#### [Exercise instructions]
Summarize the text on Livestrong instructor training in two sentences.

#### [Text]
═══

As I sat in the multipurpose room at a YMCA branch, I knew this training and my subsequent work with cancer survivors would be fulfilling but it would be a project that would require me to be far more emotionally invested in my participants than I have ever been.
Then, as if on cue, the Livestrong trainer acknowledged that the 12-week program could take its toll on instructors. Patients face setbacks, relapse, die. They also fight, win and offer an amazing perspective on the world. To cope, we would have to recognize how we were feeling and know how we could recharge ourselves.
And what better way to do that with a fun group activity? Because every training session, Y or otherwise, needs a worksheet-guided activity.
We were asked to think of ourselves as an engine, one that operates on fuel.
At that time, right then, how full was our gas tank? Were we operating with a full tank, a half-tank, one-quarter? Or, were we on empty?
I don't often think about how I'm feeling until it's too late. I might be tired one day or happy another but I rarely consider my emotional well being. I take on project after project until I can't and then I wonder why I'm screaming at Si for pulling my hair.
What is draining your tank? Work, family, not enough sleep?

═══

#### [Information supplied]
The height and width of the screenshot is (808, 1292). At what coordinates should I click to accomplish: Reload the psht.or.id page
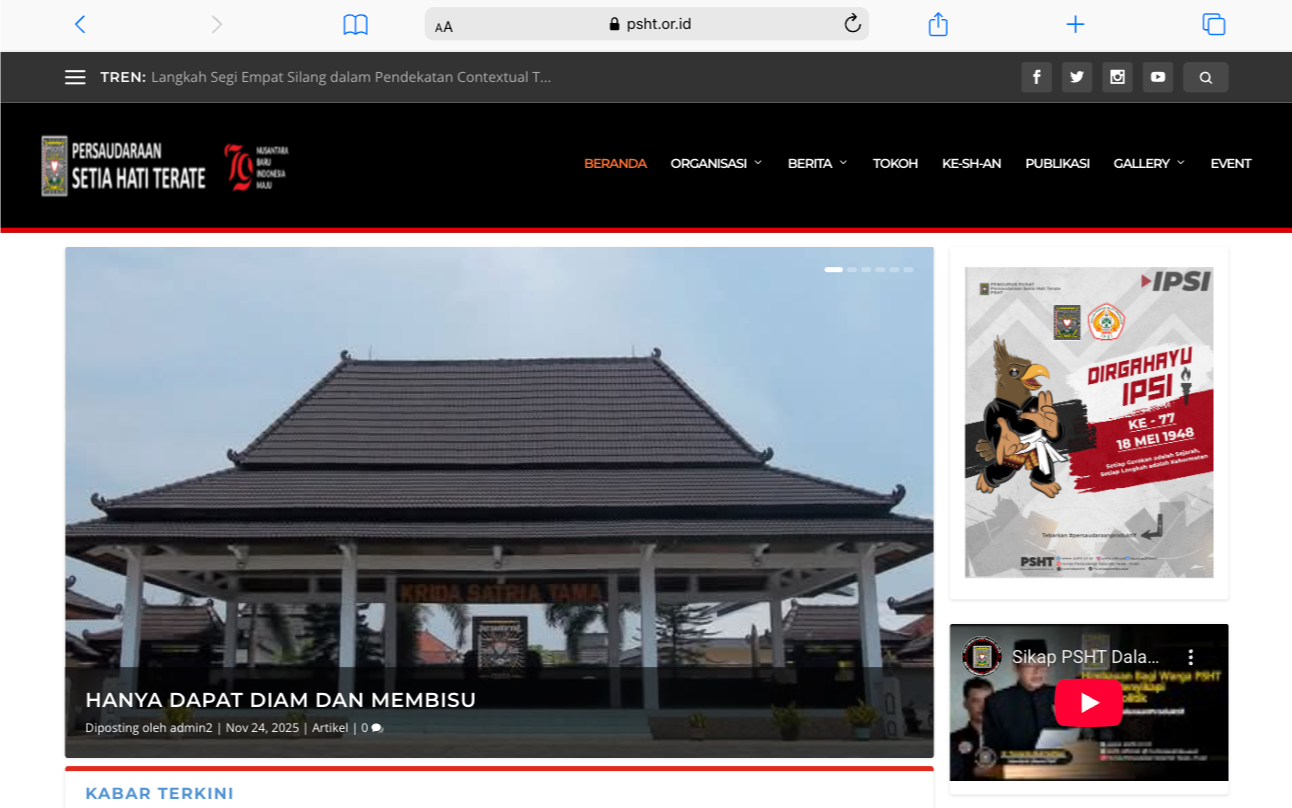point(852,24)
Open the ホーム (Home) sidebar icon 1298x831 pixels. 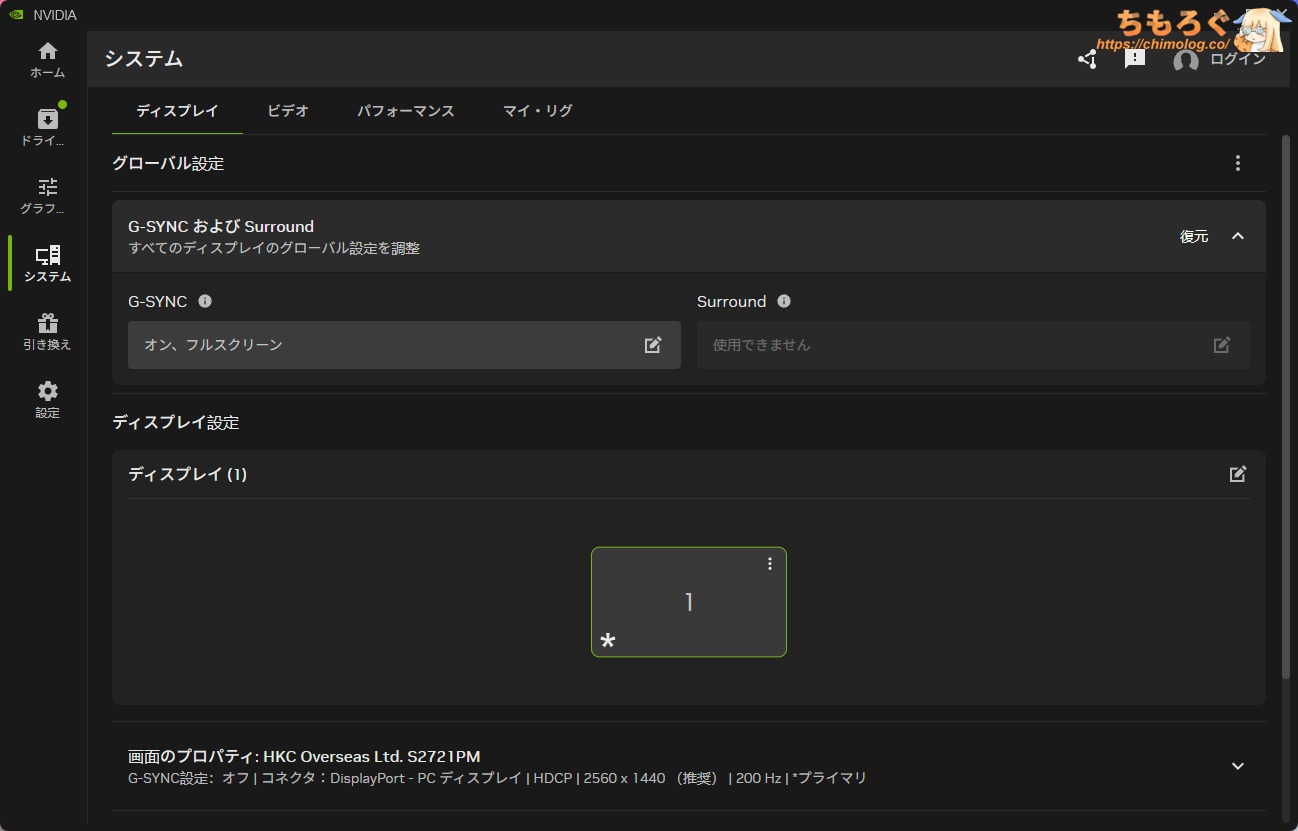coord(47,60)
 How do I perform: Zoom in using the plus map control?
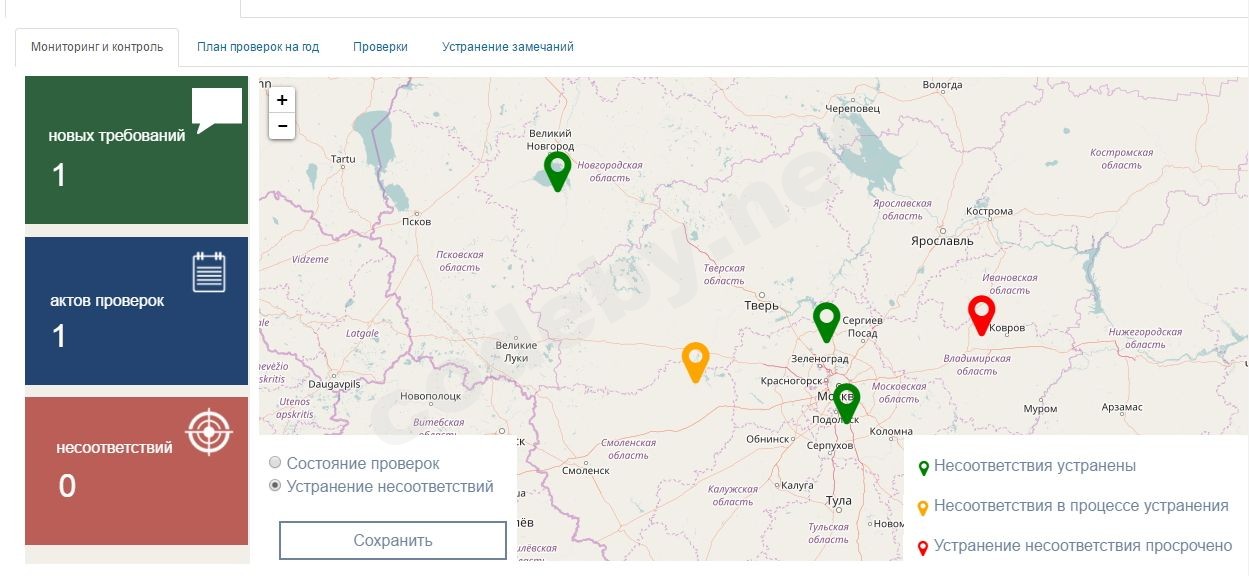coord(282,100)

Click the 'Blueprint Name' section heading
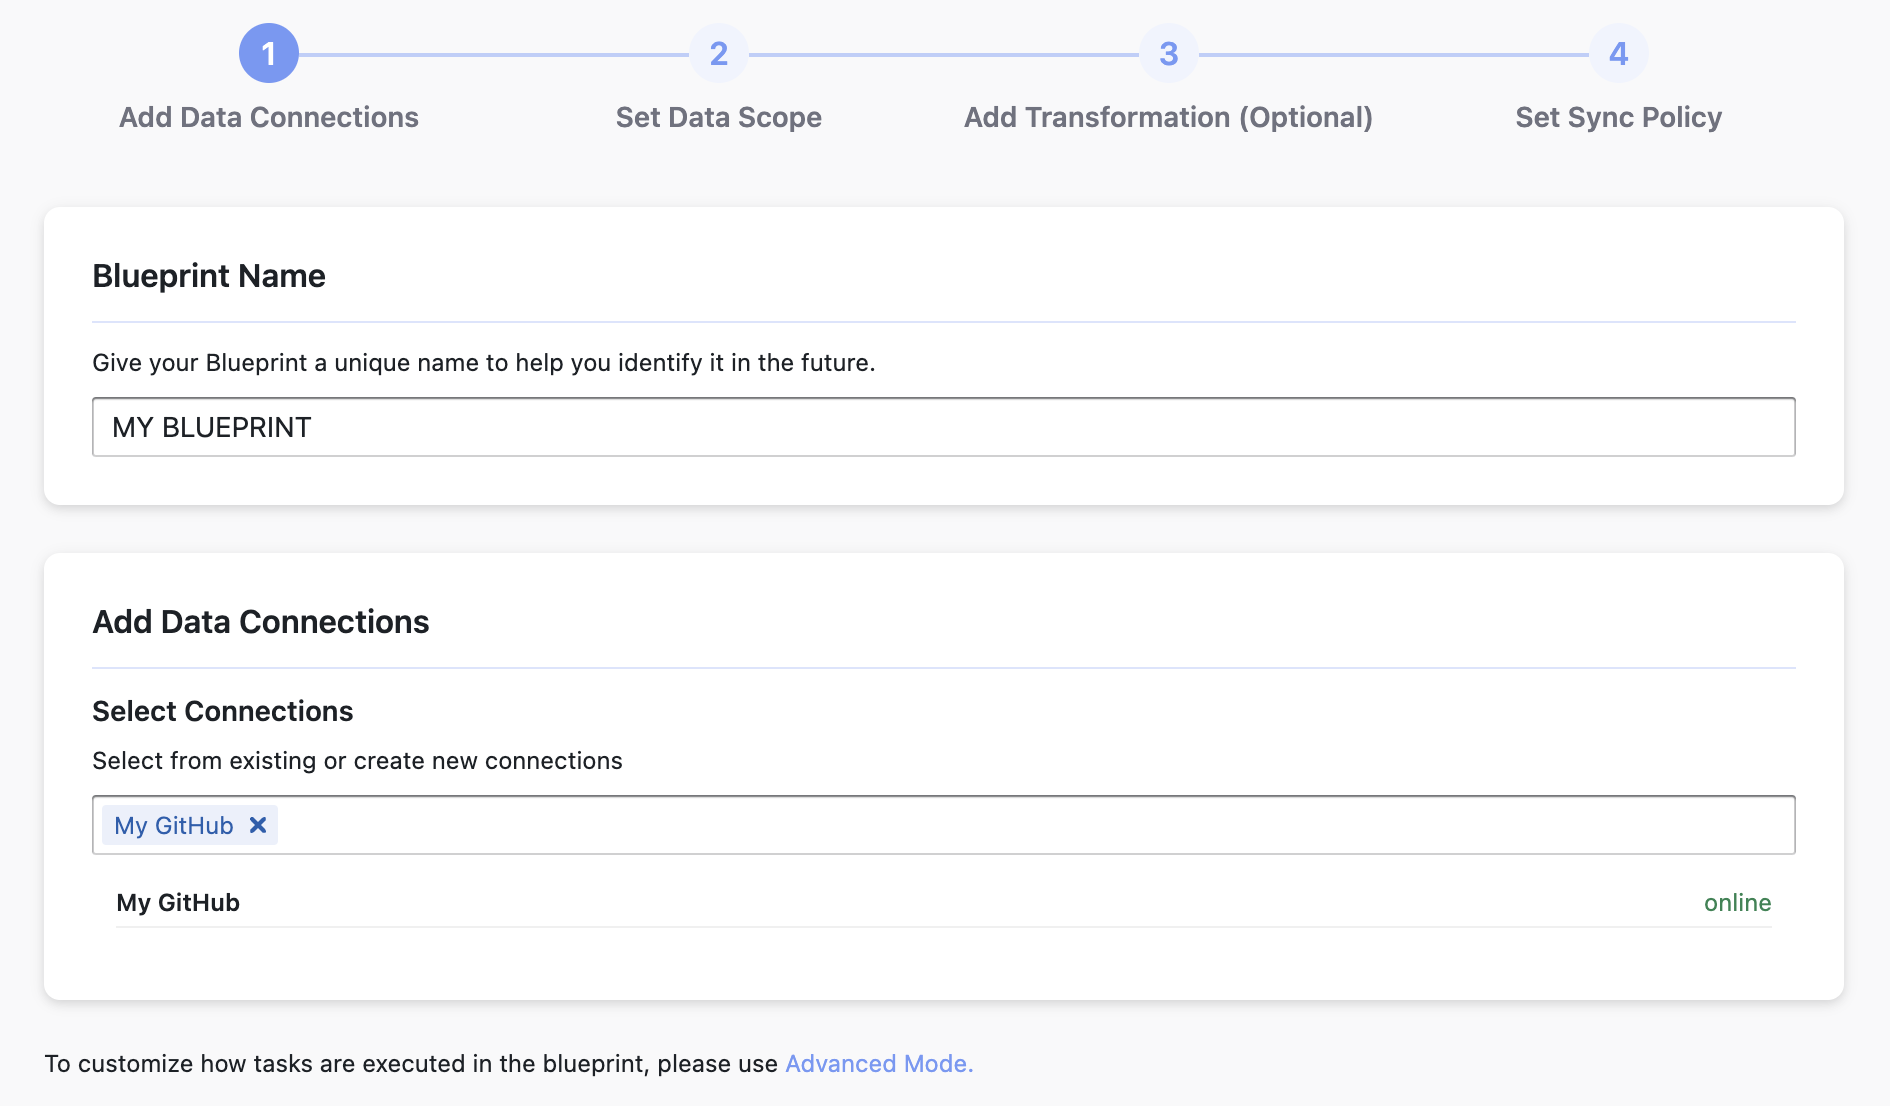tap(209, 276)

═══

#### [Exercise result]
While attending a YMCA training for work with cancer survivors, the writer expected the project to demand deep emotional investment, and the Livestrong trainer acknowledged that the 12-week program could take its toll on instructors, who would need to recognize their feelings and know how to recharge. In a worksheet-guided activity, the group was asked to think of themselves as an engine running on fuel and to judge how full their gas tank was, prompting the writer to admit rarely considering emotional well-being until it is too late.